I’ve put them all into the one document but they are an introduction to narrative, then an introduction to experimental film, and the last bit is about documentary, nonnarrative, and two nonnarrative documentary forms. We want to make more visible to ourselves what a narrative actually is, and then to think about what experimental practices can teach us to better see the role of multilinearity in general, and for our Korsakow films specifically.

Reading 02

The first reading was recent work that discusses what might be different about interactive documentary. We started here as we are working in the area of interactive documentary this semester, though we are more interested in multilinear networked making more specifically and broadly than interactive documentary per se. Interactive doco is what we will make, we will think about it quite a bit, but we’re making these doco’s as much because they let us quickly engage with other things than with just documentary…

So, the second reading. Let’s be explicit here, the subject lets us test ideas, and to explore new things. As was said in formally and informally, that includes the teaching staff. Here we bring in our current research and think, with you, about it. So, the second reading looks very interesting and is something I’ve mentioned in my own work regularly. It is the relation of Astruc’s concept of caméra-stylo and new technologies of making. Astruc wrote a long time ago, but the ideas seem to provide us with ways to think about what is happening now, while also reminding us that while a lot has changed dramatically, some deeper things have not.

Set Reading

Sørenssen, Bjørn. “Digital Video and Alexandre Astruc’s Caméra-Stylo: The New Avant-Garde in Documentary Realized?” Studies in Documentary Film 2.1 (2008): 47–59. EBSCOhost. Web. 19 Sept. 2013. (Get it while it’s hot.)

Supplementary Reading

Sobchack, Vivian. “Nostalgia for a Digital Object: Regrets on the Quickening of QuickTime.” Mille 34.Fall (1999).. (This one’s still warm from the oven too.)

This second reading is interesting because it explores in a positive way what and why video on a computer is, isn’t, could be, and so on. Nice way to approach video online precisely not as wannabe TV or cinema.

Reading 01

The first reading, which is a sort of scene setting moment, is Aston, Judith, and Sandra Gaudenzi. “Interactive Documentary: Setting the Field.” Studies in Documentary Film 6.2 (2012): 125–139. (You can find a copy of this in the shoe box.)

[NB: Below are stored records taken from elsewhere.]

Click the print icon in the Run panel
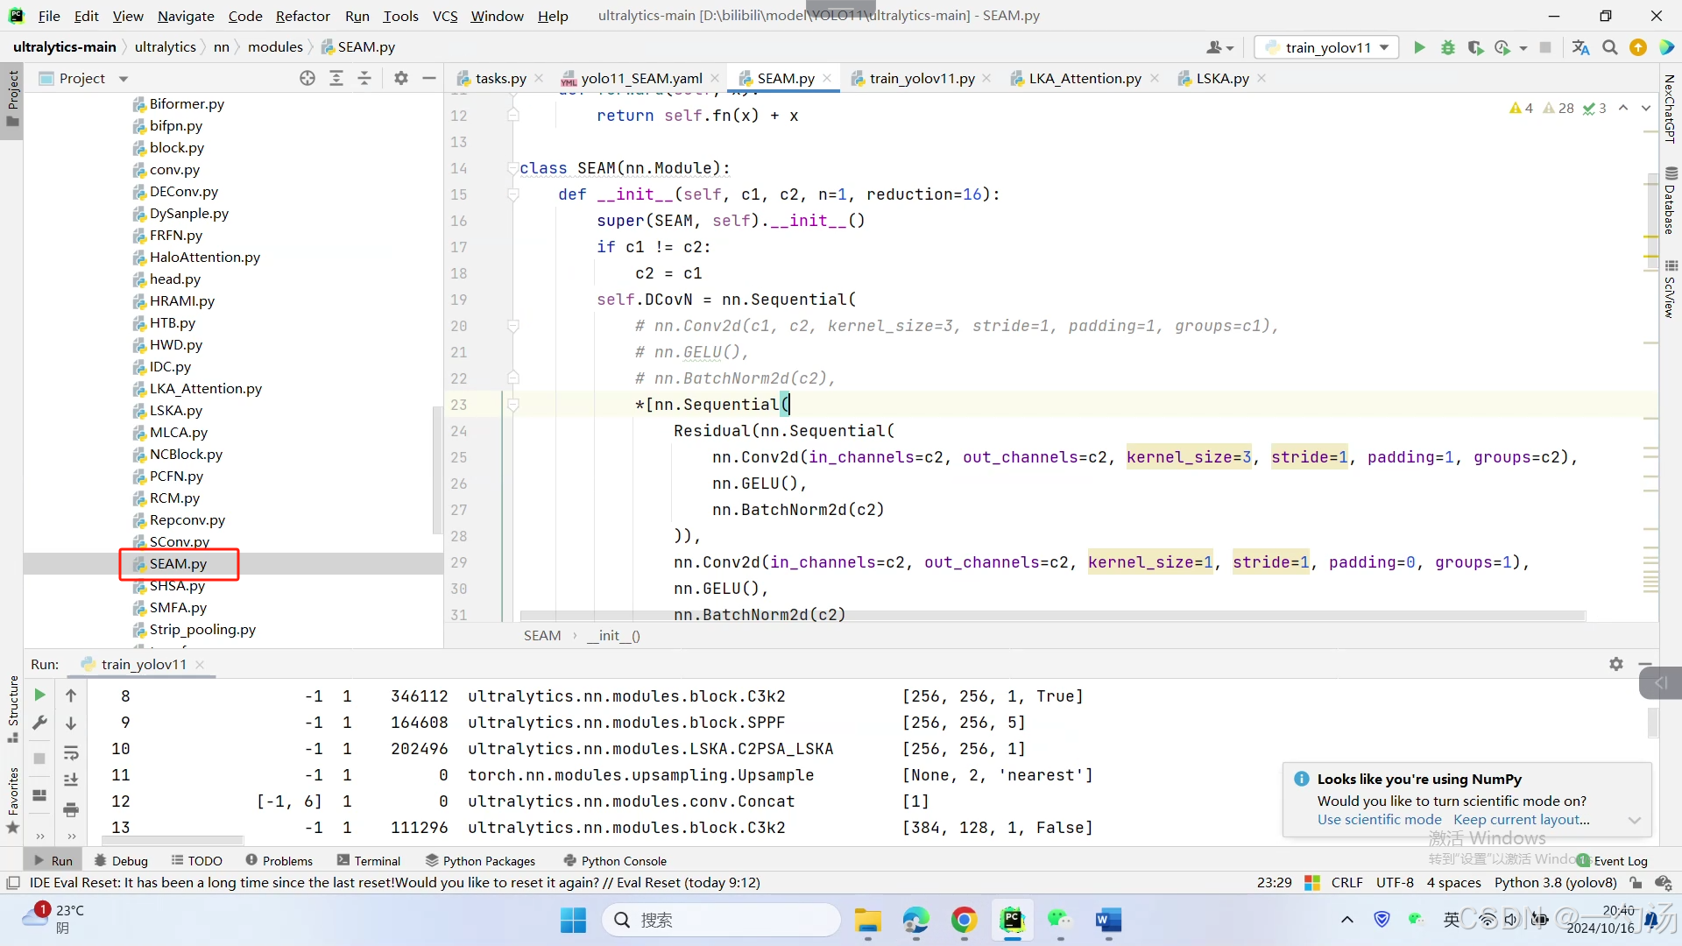1682x946 pixels. pos(71,808)
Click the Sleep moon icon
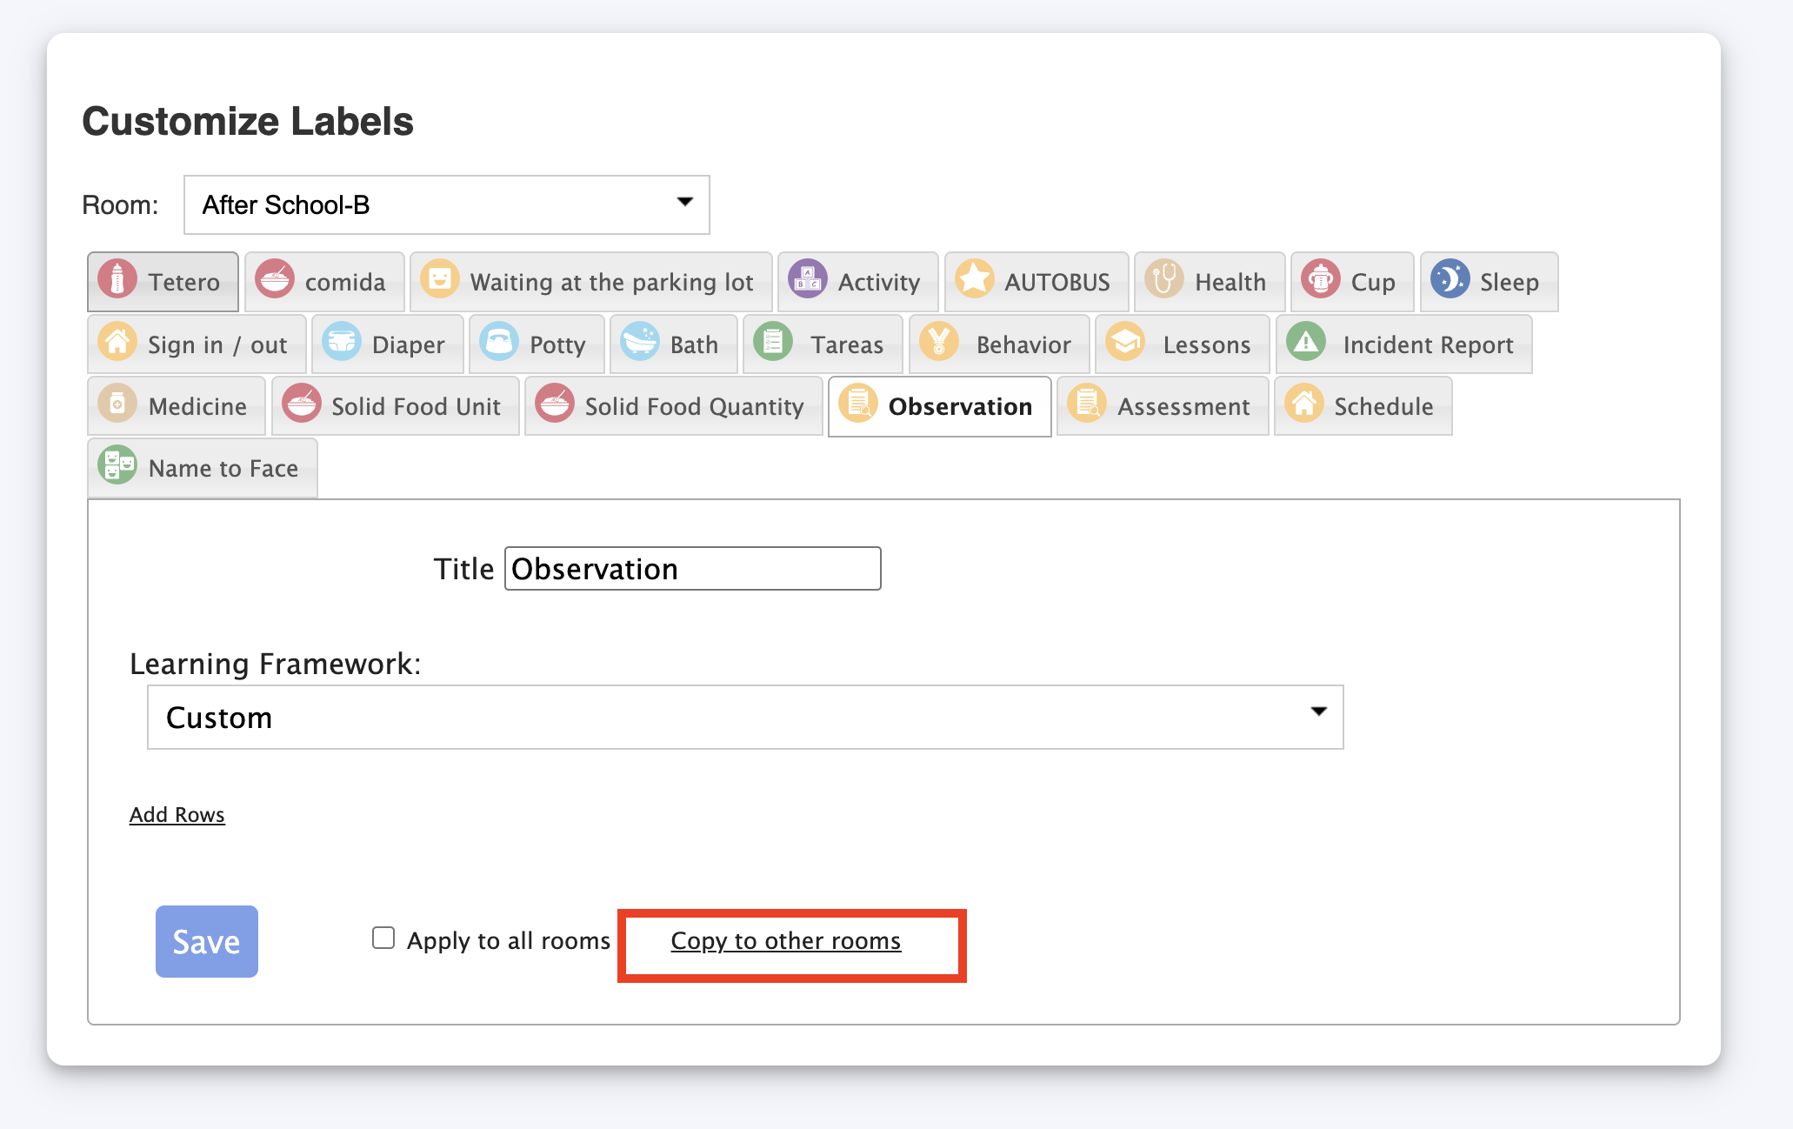Screen dimensions: 1793x1129 (x=1450, y=280)
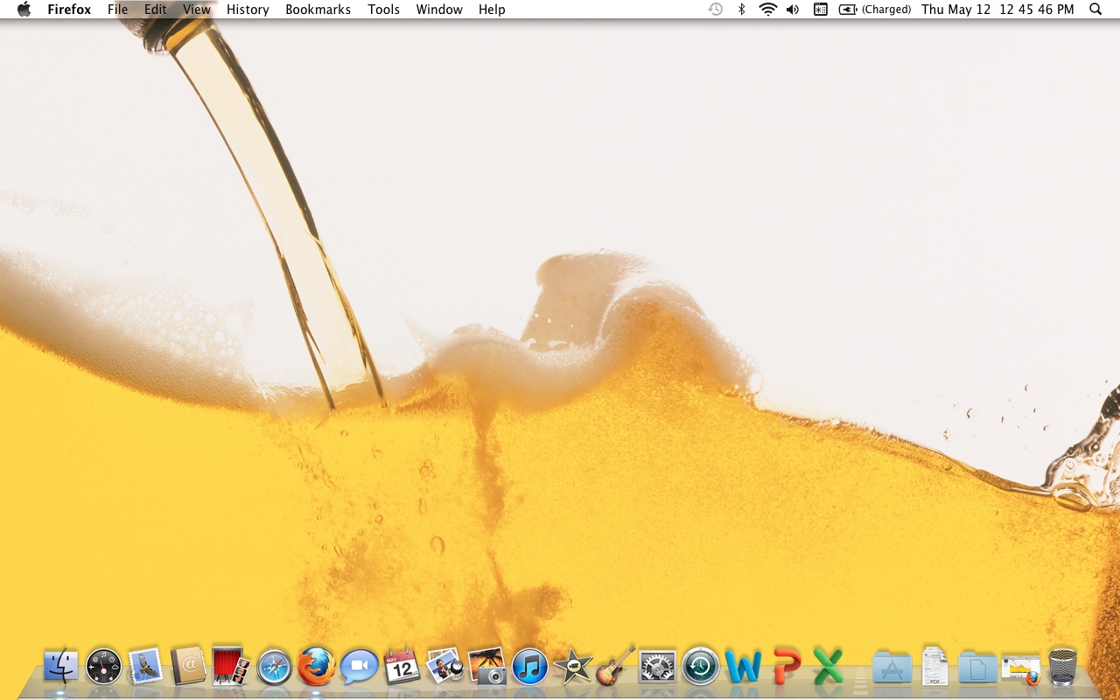This screenshot has width=1120, height=700.
Task: Open iCal calendar in the Dock
Action: tap(402, 667)
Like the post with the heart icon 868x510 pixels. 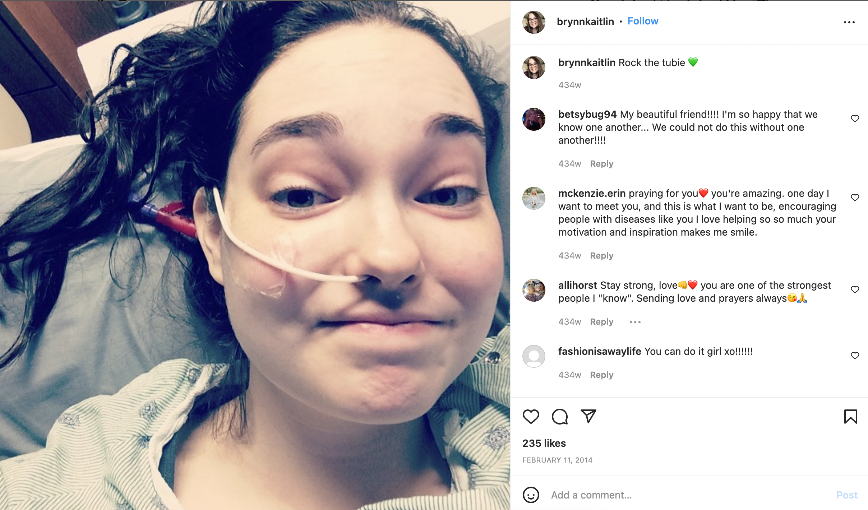[x=531, y=417]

A supplementary reading is Hight, Craig. “The Field of Digital Documentary: A Challenge to Documentary Theorists.” Studies in Documentary Film 2.1 (2008): 3–7. (You can find a copy of this in the shoe box.)

Aston and Gaudenzi are two practice based researchers in the area of interactive documentary and two of the key people behind the very active and significant i-docs project. Hight is a near neighbour (New Zealand) who, with Kate Nash (formerly Tasmania, now with the i-docs crowd in Leeds), has been publishing work around interactive documentary locally.

Things to think about: what do the authors claim to be new, or different, about interactive documentary? What sorts or types of interactive documentary do they suggest currently exist? How are these different sorts described or defined? Do these differences appear to matter to makers? Audiences? Both? How?